Tuesday, March 25, 2008

Oscar Wilde:No crime is vulgar, but all vulgarity is crime”.


Kefauver spoke up. He pointed to one of the covers, from an issue of “Crime SuspenStories,” on display in the hearing room.



KEFAUVER: Here is your May 22 issue. This seems to be a man with a bloody axe holding a woman’s head up which has been severed from her body. Do you think that is in good taste?
GAINES: Yes, sir, I do, for the cover of a horror comic. A cover in bad taste, for example, might be defined as holding the head a little higher so that the neck could be seen dripping blood from it, and moving the body over a little further so that the neck of the body could be seen to be bloody.
KEFAUVER: You have blood coming out of her mouth.
GAINES: A little.

As Gaines must have realized too late, it was absurd to defend comic-book art by a standard of good taste.
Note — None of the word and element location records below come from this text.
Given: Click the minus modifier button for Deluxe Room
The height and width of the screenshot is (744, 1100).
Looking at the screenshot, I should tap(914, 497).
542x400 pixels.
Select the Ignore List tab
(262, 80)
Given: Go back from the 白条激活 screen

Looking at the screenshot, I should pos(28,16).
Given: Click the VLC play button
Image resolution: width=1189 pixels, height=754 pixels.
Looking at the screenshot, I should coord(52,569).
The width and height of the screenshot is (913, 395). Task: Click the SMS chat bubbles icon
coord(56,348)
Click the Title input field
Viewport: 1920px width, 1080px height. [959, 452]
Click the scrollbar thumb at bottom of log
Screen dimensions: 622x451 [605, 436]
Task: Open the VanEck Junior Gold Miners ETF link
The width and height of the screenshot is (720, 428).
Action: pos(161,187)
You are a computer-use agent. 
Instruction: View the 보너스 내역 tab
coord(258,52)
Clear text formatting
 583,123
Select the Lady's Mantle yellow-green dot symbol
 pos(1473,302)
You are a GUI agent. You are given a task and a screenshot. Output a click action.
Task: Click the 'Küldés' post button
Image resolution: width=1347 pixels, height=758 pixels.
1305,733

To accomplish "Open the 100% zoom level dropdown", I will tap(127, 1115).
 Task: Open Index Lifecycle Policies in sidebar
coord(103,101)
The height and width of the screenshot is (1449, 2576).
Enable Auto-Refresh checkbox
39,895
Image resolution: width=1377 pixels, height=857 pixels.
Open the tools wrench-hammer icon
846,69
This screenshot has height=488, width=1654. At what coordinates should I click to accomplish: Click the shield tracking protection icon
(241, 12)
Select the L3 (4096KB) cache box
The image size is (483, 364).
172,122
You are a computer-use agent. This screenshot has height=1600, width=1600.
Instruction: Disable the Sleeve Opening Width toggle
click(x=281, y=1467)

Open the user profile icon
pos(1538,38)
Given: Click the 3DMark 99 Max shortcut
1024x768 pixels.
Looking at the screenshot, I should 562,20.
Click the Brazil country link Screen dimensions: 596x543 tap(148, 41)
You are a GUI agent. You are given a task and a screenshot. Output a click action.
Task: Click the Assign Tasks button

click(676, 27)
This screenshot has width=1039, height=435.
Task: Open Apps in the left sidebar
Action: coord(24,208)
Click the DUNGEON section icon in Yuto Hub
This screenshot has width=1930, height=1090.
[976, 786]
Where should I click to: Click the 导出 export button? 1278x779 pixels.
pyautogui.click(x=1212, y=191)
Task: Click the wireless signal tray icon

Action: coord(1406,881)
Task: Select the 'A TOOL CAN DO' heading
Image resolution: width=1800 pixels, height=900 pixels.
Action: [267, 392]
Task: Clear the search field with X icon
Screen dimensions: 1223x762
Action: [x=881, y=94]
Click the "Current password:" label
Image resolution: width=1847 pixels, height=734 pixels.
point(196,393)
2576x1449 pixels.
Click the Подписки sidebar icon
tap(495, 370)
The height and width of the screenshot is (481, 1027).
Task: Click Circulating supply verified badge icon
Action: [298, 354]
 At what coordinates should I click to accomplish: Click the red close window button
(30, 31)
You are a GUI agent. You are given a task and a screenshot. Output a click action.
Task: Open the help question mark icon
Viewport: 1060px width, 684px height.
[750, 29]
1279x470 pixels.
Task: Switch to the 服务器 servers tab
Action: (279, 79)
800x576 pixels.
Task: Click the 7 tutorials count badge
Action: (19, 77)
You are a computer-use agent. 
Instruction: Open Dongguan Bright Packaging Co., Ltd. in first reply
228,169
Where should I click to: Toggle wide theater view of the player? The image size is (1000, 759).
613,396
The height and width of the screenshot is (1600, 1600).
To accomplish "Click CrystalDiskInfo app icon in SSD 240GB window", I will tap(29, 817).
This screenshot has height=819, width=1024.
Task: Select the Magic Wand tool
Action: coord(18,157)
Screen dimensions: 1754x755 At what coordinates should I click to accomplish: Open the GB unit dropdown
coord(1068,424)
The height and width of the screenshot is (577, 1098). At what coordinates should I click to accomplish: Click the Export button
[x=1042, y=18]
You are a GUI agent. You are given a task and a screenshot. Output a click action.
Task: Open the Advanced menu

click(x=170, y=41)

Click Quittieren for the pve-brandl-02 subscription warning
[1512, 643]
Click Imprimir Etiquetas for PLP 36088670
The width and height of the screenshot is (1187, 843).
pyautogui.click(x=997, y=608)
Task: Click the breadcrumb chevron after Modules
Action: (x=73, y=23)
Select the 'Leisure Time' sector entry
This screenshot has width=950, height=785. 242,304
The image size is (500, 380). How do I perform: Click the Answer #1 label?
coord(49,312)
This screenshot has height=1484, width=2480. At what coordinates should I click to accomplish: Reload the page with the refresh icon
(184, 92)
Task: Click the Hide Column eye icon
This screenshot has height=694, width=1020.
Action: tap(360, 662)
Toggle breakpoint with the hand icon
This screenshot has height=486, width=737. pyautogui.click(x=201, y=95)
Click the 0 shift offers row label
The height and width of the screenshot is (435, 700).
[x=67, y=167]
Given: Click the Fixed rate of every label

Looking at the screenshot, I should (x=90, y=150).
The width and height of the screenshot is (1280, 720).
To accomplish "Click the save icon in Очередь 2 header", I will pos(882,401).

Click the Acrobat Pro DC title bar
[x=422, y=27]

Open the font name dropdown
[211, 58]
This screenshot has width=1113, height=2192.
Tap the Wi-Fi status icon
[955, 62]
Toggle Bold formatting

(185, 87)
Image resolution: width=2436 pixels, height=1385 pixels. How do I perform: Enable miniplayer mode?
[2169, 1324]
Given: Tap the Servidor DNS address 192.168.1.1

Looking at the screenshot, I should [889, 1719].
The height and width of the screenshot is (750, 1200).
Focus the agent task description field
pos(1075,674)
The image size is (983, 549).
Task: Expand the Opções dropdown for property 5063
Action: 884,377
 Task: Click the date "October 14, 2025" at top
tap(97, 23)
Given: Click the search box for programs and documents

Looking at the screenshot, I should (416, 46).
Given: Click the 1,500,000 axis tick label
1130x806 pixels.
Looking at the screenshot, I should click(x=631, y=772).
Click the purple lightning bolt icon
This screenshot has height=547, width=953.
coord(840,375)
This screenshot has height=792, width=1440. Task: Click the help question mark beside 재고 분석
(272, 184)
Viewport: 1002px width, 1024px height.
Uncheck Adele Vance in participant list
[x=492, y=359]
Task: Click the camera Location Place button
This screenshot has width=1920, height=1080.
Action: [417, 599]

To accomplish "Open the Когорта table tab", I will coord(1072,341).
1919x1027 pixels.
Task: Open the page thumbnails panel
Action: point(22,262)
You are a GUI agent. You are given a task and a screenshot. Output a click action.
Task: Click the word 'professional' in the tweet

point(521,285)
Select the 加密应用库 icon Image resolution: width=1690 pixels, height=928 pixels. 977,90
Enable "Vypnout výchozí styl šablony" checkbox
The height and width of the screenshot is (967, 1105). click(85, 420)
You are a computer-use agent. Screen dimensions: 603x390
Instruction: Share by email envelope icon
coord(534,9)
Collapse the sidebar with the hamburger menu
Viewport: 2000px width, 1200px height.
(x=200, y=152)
Disrespect for good taste was one of the chief attractions comic books had for pre-adolescents. Grossness is a hot commodity in the ten-to-fourteen demographic. Gaines, Feldstein, and Kurtzman were justifiably proud of their ability to reach that market with a superior gross-out product. That’s what Gaines, in his post-amphetamine fog, meant by “good taste.” It’s not what most people mean.